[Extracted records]
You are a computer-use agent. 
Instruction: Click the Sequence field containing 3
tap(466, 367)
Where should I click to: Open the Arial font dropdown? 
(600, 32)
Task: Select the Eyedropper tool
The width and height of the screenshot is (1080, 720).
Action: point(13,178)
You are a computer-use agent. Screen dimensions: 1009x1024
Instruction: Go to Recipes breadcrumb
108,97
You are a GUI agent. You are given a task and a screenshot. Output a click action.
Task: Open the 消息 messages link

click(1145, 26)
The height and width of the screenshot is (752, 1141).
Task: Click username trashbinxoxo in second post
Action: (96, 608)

§ **Work task**: The data must be printed verbatim, line by line.

§ **Solution to this exercise**:
You are a computer-use agent. 
Instruction: Click the Sequence field containing 3
tap(466, 367)
Where should I click to: Open the Arial font dropdown? 
(600, 32)
Task: Select the Eyedropper tool
The width and height of the screenshot is (1080, 720).
Action: point(13,178)
You are a computer-use agent. Screen dimensions: 1009x1024
Instruction: Go to Recipes breadcrumb
108,97
You are a GUI agent. You are given a task and a screenshot. Output a click action.
Task: Open the 消息 messages link

click(1145, 26)
The height and width of the screenshot is (752, 1141).
Task: Click username trashbinxoxo in second post
Action: (96, 608)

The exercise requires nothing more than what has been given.